§ **DESCRIPTION OF THE TASK**
Go through the records below and write each one out again unchanged.

§ **DATA FOR PROCESSING**

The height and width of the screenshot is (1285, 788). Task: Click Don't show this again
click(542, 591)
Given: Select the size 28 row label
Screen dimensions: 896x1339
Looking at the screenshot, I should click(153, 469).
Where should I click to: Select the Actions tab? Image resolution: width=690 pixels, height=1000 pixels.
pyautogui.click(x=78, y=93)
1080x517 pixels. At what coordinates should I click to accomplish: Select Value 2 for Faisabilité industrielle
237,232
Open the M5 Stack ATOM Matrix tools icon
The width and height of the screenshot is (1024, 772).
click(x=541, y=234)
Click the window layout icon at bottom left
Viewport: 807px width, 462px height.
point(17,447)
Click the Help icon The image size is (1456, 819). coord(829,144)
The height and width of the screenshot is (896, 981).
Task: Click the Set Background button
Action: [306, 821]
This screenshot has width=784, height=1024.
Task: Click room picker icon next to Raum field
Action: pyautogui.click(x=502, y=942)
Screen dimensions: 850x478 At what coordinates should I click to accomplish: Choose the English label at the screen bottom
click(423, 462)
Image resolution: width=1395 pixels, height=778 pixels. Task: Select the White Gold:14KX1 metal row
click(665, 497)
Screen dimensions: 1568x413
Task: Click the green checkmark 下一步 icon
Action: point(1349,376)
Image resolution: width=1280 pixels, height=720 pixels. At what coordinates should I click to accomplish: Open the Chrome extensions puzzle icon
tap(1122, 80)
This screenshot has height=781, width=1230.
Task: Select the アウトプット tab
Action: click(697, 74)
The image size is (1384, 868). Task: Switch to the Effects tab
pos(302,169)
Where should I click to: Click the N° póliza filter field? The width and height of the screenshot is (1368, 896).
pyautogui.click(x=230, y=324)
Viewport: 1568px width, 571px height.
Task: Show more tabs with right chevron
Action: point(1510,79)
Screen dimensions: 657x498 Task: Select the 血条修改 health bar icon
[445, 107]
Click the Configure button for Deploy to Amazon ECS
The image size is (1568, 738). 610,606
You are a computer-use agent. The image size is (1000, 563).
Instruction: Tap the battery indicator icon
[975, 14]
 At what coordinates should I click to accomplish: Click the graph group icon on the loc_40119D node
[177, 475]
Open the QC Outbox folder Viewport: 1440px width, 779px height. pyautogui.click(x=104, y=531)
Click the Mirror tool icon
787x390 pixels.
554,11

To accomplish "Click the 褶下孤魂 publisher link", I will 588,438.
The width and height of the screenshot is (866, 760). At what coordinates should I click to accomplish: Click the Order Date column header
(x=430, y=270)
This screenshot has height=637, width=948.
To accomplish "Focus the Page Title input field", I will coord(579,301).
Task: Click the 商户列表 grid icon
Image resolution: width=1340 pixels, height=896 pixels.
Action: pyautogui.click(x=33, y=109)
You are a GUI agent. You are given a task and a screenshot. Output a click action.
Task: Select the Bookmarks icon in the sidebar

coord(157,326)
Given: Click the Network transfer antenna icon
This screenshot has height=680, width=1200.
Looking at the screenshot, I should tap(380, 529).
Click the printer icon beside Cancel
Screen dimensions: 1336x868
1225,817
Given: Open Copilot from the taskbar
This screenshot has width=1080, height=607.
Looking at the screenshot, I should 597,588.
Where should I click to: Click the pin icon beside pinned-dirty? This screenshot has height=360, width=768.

§ **SOLUTION**
The height and width of the screenshot is (1285, 788). Task: Click Don't show this again
click(542, 591)
Given: Select the size 28 row label
Screen dimensions: 896x1339
Looking at the screenshot, I should click(153, 469).
Where should I click to: Select the Actions tab? Image resolution: width=690 pixels, height=1000 pixels.
pyautogui.click(x=78, y=93)
1080x517 pixels. At what coordinates should I click to accomplish: Select Value 2 for Faisabilité industrielle
237,232
Open the M5 Stack ATOM Matrix tools icon
The width and height of the screenshot is (1024, 772).
click(x=541, y=234)
Click the window layout icon at bottom left
Viewport: 807px width, 462px height.
point(17,447)
Click the Help icon The image size is (1456, 819). coord(829,144)
The height and width of the screenshot is (896, 981).
Task: Click the Set Background button
Action: [306, 821]
This screenshot has width=784, height=1024.
Task: Click room picker icon next to Raum field
Action: pyautogui.click(x=502, y=942)
Screen dimensions: 850x478 At what coordinates should I click to accomplish: Choose the English label at the screen bottom
click(423, 462)
Image resolution: width=1395 pixels, height=778 pixels. Task: Select the White Gold:14KX1 metal row
click(665, 497)
Screen dimensions: 1568x413
Task: Click the green checkmark 下一步 icon
Action: point(1349,376)
Image resolution: width=1280 pixels, height=720 pixels. At what coordinates should I click to accomplish: Open the Chrome extensions puzzle icon
tap(1122, 80)
This screenshot has height=781, width=1230.
Task: Select the アウトプット tab
Action: click(697, 74)
The image size is (1384, 868). Task: Switch to the Effects tab
pos(302,169)
Where should I click to: Click the N° póliza filter field? The width and height of the screenshot is (1368, 896).
pyautogui.click(x=230, y=324)
Viewport: 1568px width, 571px height.
Task: Show more tabs with right chevron
Action: point(1510,79)
Screen dimensions: 657x498 Task: Select the 血条修改 health bar icon
[445, 107]
Click the Configure button for Deploy to Amazon ECS
The image size is (1568, 738). 610,606
You are a computer-use agent. The image size is (1000, 563).
Instruction: Tap the battery indicator icon
[975, 14]
 At what coordinates should I click to accomplish: Click the graph group icon on the loc_40119D node
[177, 475]
Open the QC Outbox folder Viewport: 1440px width, 779px height. pyautogui.click(x=104, y=531)
Click the Mirror tool icon
787x390 pixels.
554,11

To accomplish "Click the 褶下孤魂 publisher link", I will 588,438.
The width and height of the screenshot is (866, 760). At what coordinates should I click to accomplish: Click the Order Date column header
(x=430, y=270)
This screenshot has height=637, width=948.
To accomplish "Focus the Page Title input field", I will coord(579,301).
Task: Click the 商户列表 grid icon
Image resolution: width=1340 pixels, height=896 pixels.
Action: pyautogui.click(x=33, y=109)
You are a GUI agent. You are given a task and a screenshot. Output a click action.
Task: Select the Bookmarks icon in the sidebar

coord(157,326)
Given: Click the Network transfer antenna icon
This screenshot has height=680, width=1200.
Looking at the screenshot, I should tap(380, 529).
Click the printer icon beside Cancel
Screen dimensions: 1336x868
1225,817
Given: Open Copilot from the taskbar
This screenshot has width=1080, height=607.
Looking at the screenshot, I should 597,588.
Where should I click to: Click the pin icon beside pinned-dirty? This screenshot has height=360, width=768.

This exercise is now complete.